Retype the following data exactly, but leave its pictures out.

SUPPLIED MATERIAL Start Marker

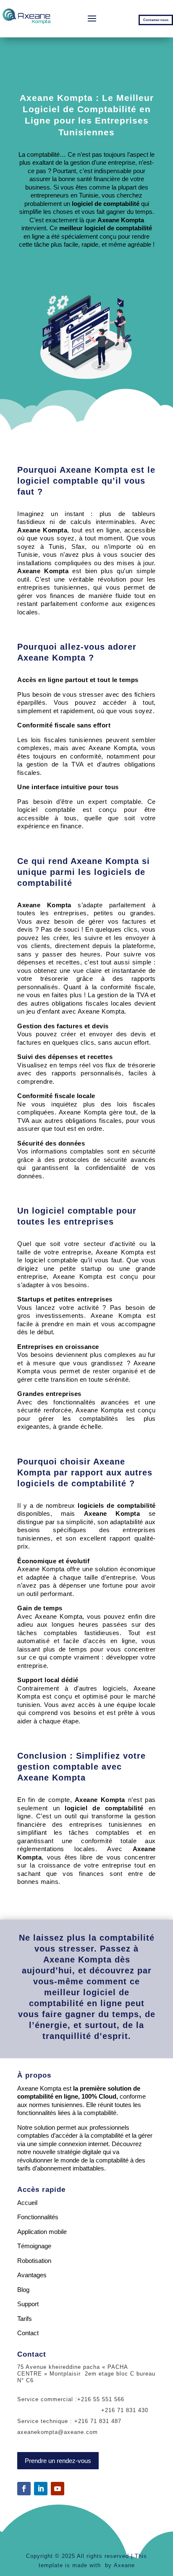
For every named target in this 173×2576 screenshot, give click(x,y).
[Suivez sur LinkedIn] (40, 2488)
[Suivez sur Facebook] (24, 2488)
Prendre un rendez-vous (58, 2460)
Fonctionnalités (37, 2216)
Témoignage (34, 2245)
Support (28, 2303)
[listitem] (86, 64)
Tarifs (24, 2318)
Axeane (124, 2565)
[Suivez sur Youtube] (57, 2488)
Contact (28, 2332)
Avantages (32, 2274)
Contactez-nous (155, 20)
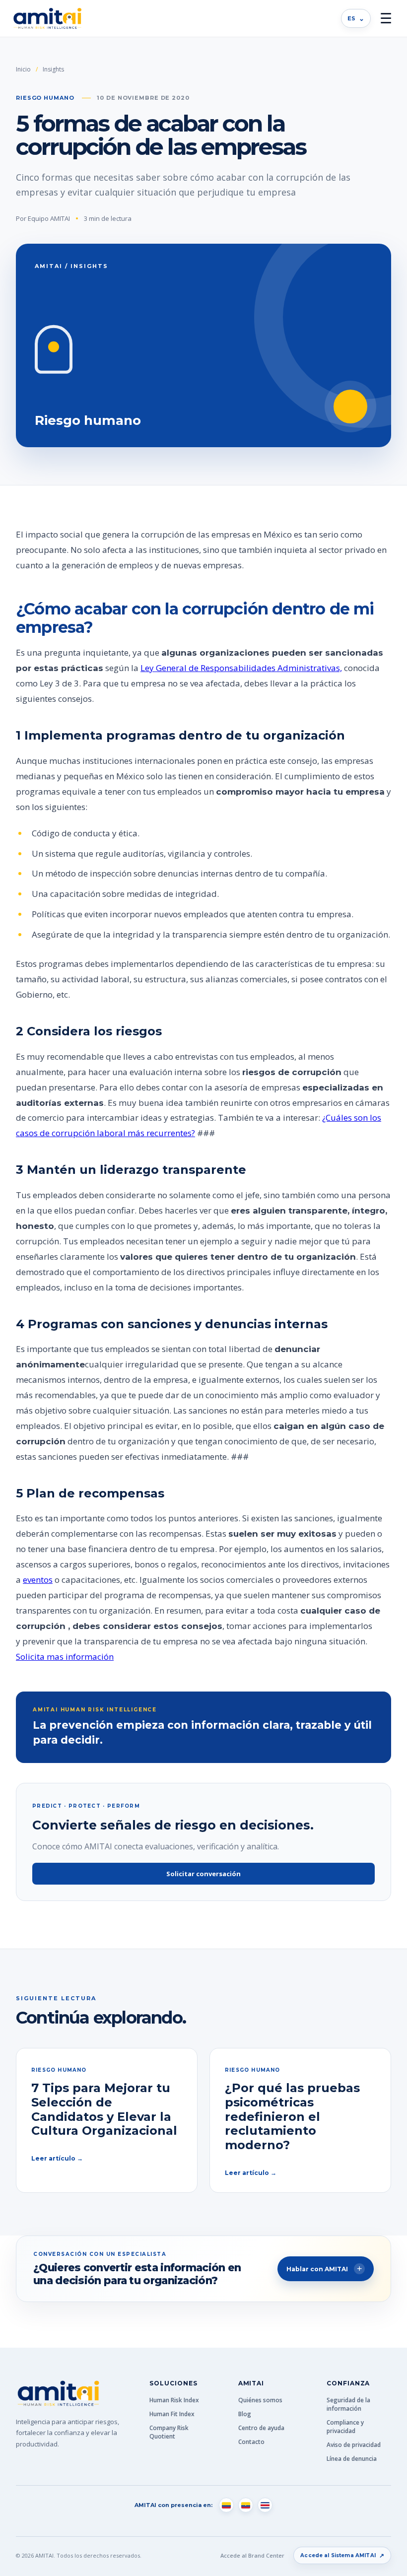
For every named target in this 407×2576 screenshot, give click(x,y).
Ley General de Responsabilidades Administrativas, (241, 668)
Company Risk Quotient (169, 2432)
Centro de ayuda (261, 2428)
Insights (53, 69)
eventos (38, 1579)
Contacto (251, 2442)
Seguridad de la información (348, 2404)
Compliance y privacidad (345, 2426)
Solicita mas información (65, 1656)
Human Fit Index (172, 2414)
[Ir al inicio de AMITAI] (47, 18)
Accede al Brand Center (252, 2555)
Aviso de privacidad (354, 2444)
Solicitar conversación (203, 1873)
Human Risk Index (174, 2400)
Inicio (23, 69)
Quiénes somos (260, 2400)
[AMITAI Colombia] (226, 2505)
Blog (244, 2414)
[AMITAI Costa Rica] (265, 2505)
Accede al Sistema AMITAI (342, 2555)
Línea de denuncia (352, 2458)
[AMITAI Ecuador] (245, 2505)
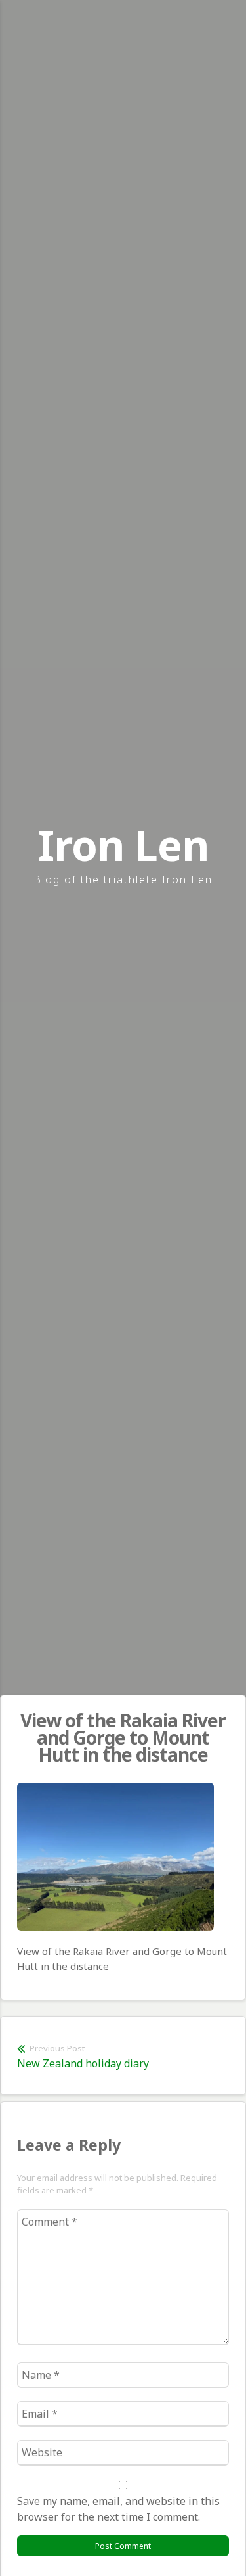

SUPPLIED MATERIAL End Marker

**TASK OUTPUT:**
For every named target in this 173×2576 screenshot, give click(x,y).
[Suivez sur LinkedIn] (40, 2488)
[Suivez sur Facebook] (24, 2488)
Prendre un rendez-vous (58, 2460)
Fonctionnalités (37, 2216)
Témoignage (34, 2245)
Support (28, 2303)
[listitem] (86, 64)
Tarifs (24, 2318)
Axeane (124, 2565)
[Suivez sur Youtube] (57, 2488)
Contact (28, 2332)
Avantages (32, 2274)
Contactez-nous (155, 20)
For every named target in this 407×2576 screenshot, give click(x,y).
Ley General de Responsabilidades Administrativas, (241, 668)
Company Risk Quotient (169, 2432)
Centro de ayuda (261, 2428)
Insights (53, 69)
eventos (38, 1579)
Contacto (251, 2442)
Seguridad de la información (348, 2404)
Compliance y privacidad (345, 2426)
Solicita mas información (65, 1656)
Human Fit Index (172, 2414)
[Ir al inicio de AMITAI] (47, 18)
Accede al Brand Center (252, 2555)
Aviso de privacidad (354, 2444)
Solicitar conversación (203, 1873)
Human Risk Index (174, 2400)
Inicio (23, 69)
Quiénes somos (260, 2400)
[AMITAI Colombia] (226, 2505)
Blog (244, 2414)
[AMITAI Costa Rica] (265, 2505)
Accede al Sistema AMITAI (342, 2555)
Línea de denuncia (352, 2458)
[AMITAI Ecuador] (245, 2505)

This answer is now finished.